— -- Former quarterback Johnny Manziel said he hopes to return to the National Football League following what he calls his "huge downfall," and opened up about how he has turned his life around since the Cleveland Browns cut him for off-the-field controversy.
"I had a sense of entitlement about what I had accomplished at the age," Manziel, a former college football phenom, said in an exclusive interview with ABC News' T.J. Holmes.
"For a while I got so ingrained, caring only about what Johnny wanted, only caring what mattered to me, what made me happy," he added. "When I look back at it now, even when I thought I was doing what I wanted, I was miserable."
The first freshman to ever win a Heisman Trophy, Manziel added that he saw how his lifestyle of partying and drinking was affecting those close to him.
He said his mother "just broke down" when she confronted him, saying, "You don’t understand when people come up to us and say: 'What the hell is your son doing?'"
"I saw the trickle-down effects of what I was doing in my life, that were meaningless and pointless and selfish," Manziel said.
The Cleveland Browns drafted Manziel in the first round of the NFL draft in 2014, but off-the-field issues eventually led the team to cut him two years later.
He said he has not played football ever since, telling ABC News, "I am watching all the other guys doing what I want to be doing, and I am sitting on a couch being a loser."
Manziel admitted that there is no one to blame but himself for his run-ins with the law, including a domestic assault charge that was dismissed last November following his agreement to attend an anger management course.
In 2015, Manziel entered a rehabilitation center, where he says he had had time to reflect, mature and get clean.
He has since launched his own line of apparel and became engaged to his girlfriend, Bre Tiesi. Manziel also said he has been training and is hoping to return to playing football.
"The goal of this comeback is to get back to the NFL, ultimately," he said.
'I was self-medicating with alcohol'
Manziel added he has stopped drinking, a vice he says he previously relied on as a way of "self-medicating" during his battle with depression.
"I was self-medicating with alcohol. That’s what I thought would make me happy and get out of that depression," Manziel said. "When I would wake up the next day after a night like that, going on a trip like that, and you wake up the next day and that is all gone, that liquid courage, or that liquid ... sense of euphoria that is over you, is all gone."
"You are left staring at the ceiling by yourself, and in that depression and back in that hole, that dark hole of sitting in a room by yourself, super depressed, thinking about all the mistakes you made in your life," he added. "What did that get me? Where did that get me except out of the NFL? Where did that get me?

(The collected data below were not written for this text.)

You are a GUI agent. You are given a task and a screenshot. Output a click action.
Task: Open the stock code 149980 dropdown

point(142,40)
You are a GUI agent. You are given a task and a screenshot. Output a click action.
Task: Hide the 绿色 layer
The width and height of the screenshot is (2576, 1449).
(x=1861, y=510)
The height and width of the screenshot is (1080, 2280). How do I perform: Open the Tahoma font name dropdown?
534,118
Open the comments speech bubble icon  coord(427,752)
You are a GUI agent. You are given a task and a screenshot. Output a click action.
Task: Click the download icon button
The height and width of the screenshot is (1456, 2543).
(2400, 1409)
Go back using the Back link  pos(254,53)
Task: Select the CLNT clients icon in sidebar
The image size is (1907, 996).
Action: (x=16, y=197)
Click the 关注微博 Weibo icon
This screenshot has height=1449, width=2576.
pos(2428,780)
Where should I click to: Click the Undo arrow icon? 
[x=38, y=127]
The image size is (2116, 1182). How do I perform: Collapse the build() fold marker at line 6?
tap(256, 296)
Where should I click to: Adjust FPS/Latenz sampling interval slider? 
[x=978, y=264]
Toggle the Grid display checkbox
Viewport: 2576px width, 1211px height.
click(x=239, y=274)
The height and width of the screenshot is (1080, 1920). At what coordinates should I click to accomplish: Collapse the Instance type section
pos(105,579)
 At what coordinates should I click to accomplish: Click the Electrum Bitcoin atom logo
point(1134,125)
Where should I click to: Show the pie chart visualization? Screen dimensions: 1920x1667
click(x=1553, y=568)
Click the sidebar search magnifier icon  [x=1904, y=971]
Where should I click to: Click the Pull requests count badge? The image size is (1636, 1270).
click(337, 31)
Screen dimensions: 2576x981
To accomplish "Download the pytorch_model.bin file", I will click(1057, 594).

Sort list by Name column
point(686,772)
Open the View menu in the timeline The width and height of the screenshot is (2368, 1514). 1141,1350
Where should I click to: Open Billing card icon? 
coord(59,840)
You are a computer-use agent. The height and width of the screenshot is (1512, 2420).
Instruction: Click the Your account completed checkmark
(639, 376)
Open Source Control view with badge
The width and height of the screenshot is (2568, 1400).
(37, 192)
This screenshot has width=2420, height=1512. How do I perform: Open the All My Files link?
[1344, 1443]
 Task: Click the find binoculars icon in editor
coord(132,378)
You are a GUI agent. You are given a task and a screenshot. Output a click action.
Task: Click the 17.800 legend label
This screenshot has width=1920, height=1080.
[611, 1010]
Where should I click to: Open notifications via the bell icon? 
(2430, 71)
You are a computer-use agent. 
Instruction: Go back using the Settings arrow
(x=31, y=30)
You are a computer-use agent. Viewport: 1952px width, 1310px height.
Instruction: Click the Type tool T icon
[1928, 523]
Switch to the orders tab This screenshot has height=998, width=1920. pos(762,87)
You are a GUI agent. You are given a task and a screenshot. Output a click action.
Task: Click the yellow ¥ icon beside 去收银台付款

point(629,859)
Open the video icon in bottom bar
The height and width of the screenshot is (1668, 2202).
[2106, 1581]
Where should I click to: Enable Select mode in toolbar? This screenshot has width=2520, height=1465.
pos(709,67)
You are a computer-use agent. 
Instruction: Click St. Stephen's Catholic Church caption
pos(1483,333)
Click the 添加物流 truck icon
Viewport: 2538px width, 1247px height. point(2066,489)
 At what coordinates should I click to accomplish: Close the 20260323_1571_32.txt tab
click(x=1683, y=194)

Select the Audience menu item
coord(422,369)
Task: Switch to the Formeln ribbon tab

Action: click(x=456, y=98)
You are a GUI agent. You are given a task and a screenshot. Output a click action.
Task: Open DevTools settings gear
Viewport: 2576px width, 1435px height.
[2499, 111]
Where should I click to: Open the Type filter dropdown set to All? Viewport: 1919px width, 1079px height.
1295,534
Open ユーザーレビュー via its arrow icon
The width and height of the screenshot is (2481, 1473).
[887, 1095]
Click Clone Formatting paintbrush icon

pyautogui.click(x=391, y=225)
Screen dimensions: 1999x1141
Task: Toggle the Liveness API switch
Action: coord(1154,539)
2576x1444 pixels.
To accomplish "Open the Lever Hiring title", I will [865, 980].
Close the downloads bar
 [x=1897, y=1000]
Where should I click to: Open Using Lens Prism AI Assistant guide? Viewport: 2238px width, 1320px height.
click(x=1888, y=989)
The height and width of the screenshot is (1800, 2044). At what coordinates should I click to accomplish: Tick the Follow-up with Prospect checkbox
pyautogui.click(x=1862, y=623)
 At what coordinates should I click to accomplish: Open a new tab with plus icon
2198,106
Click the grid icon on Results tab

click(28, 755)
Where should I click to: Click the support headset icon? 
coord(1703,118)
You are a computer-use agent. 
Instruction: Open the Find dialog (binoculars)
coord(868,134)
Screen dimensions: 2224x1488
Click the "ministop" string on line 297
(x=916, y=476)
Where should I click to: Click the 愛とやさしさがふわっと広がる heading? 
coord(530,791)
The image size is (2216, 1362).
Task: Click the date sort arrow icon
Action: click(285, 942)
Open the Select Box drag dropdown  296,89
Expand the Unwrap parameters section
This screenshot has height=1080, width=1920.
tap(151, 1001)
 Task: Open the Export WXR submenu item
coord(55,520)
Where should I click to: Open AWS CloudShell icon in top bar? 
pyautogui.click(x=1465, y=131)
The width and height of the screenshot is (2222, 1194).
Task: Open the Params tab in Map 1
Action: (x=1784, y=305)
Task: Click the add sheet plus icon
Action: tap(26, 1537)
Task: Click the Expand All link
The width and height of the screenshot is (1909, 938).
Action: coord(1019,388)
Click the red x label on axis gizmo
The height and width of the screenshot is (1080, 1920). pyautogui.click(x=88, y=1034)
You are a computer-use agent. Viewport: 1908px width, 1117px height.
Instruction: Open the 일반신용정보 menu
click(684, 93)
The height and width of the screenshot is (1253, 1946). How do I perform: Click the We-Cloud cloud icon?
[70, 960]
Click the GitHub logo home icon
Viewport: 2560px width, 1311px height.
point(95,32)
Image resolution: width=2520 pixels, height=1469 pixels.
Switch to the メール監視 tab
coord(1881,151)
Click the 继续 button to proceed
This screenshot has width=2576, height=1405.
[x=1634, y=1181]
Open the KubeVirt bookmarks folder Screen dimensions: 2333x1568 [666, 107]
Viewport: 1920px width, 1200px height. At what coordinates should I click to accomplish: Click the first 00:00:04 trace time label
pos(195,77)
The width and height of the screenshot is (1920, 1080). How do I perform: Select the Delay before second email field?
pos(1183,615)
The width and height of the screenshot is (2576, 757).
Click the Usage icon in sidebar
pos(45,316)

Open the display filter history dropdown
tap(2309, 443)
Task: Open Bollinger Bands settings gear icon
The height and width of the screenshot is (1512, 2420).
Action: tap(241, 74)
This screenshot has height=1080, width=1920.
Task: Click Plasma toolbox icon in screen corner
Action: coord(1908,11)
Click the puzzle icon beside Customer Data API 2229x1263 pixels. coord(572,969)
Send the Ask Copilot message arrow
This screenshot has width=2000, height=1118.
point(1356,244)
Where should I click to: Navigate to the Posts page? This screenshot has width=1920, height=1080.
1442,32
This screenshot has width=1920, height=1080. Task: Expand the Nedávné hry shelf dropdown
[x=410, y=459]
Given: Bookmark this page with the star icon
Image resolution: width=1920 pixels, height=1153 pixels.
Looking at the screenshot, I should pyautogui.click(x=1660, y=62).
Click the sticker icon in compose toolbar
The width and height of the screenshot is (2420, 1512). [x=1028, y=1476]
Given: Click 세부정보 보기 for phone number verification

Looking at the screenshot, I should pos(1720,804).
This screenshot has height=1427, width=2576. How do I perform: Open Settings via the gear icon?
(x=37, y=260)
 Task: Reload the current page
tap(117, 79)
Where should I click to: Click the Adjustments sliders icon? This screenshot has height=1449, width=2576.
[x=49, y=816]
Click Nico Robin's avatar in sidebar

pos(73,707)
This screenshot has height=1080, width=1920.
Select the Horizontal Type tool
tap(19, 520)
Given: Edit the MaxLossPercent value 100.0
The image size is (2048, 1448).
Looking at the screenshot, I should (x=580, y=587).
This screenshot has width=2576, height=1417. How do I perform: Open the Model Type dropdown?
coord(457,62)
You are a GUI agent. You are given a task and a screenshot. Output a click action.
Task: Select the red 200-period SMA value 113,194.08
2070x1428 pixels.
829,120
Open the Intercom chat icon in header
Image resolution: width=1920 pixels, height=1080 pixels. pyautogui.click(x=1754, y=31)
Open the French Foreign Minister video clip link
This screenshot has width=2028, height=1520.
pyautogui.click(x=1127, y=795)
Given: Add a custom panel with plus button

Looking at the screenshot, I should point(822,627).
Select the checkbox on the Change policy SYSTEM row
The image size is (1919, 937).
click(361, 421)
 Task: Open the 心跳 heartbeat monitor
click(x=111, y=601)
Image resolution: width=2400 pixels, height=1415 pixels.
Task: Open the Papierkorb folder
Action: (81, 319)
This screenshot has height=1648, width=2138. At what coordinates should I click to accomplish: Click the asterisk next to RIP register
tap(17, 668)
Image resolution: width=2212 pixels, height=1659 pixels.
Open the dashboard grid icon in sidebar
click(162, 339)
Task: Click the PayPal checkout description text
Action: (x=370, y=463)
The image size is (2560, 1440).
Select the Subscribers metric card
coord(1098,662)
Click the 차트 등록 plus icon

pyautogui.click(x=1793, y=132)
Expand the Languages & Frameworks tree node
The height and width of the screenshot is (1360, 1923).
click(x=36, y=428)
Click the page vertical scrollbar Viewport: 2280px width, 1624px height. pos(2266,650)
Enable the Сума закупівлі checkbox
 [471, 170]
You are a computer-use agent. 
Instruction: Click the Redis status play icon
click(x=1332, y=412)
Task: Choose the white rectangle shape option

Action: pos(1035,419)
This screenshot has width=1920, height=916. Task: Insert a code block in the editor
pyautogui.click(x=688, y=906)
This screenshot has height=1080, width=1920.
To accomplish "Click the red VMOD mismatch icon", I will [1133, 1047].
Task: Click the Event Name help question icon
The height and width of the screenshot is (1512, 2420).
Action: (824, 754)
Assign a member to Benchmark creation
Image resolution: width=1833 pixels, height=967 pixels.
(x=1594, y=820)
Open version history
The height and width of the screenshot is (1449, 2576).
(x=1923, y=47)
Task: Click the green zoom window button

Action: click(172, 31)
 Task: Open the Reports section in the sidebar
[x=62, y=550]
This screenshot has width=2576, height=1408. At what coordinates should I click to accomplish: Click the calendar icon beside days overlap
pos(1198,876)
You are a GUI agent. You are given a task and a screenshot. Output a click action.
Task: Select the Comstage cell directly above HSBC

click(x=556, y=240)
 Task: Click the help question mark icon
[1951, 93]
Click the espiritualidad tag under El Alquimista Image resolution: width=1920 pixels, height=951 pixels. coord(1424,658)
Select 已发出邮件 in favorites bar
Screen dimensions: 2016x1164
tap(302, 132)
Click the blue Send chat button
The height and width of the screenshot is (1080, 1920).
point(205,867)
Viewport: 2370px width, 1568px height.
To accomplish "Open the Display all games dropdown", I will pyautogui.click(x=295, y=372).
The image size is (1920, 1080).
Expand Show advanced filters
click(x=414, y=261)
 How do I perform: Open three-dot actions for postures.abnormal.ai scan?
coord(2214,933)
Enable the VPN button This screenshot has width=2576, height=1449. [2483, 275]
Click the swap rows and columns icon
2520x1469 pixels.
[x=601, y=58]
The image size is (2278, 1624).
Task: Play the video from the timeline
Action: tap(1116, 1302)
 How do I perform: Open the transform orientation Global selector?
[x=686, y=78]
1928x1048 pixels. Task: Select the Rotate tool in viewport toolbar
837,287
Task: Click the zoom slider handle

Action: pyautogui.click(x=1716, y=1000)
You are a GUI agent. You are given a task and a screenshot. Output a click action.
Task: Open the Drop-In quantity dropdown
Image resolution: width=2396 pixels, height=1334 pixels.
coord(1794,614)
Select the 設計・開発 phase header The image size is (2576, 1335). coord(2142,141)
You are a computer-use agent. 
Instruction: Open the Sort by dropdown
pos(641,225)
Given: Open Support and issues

Disgraced?"
"I am taking medication for bipolar, and I am working to try to make sure I don’t fall back into any type of depression, because I know where that leads me and I know how slippery a slope that is for me," he said.
"At the end of the day, I can’t help that my wires are a little bit differently crossed than yours," he said. "I can’t help my mental makeup or the way that I was created."
Manziel said those closest to him, including his parents and his fiancee, "would all agree that they see a drastic change" in his behavior.
"Now the question you asked is, 'Is that sustainable?' and 'Would that be the case moving forward?'" Manziel said. "I would like to sit here and say, yes, and I have a lot of confidence that would be the case."
"But at the end of the day it's to be seen," he added. "I am still moving forward."
"I am coming back from a huge downfall," Manziel admitted. "I don’t know what kind of comeback it will be, but I know I want to get back on a football field, to what brought me so much joy in my life."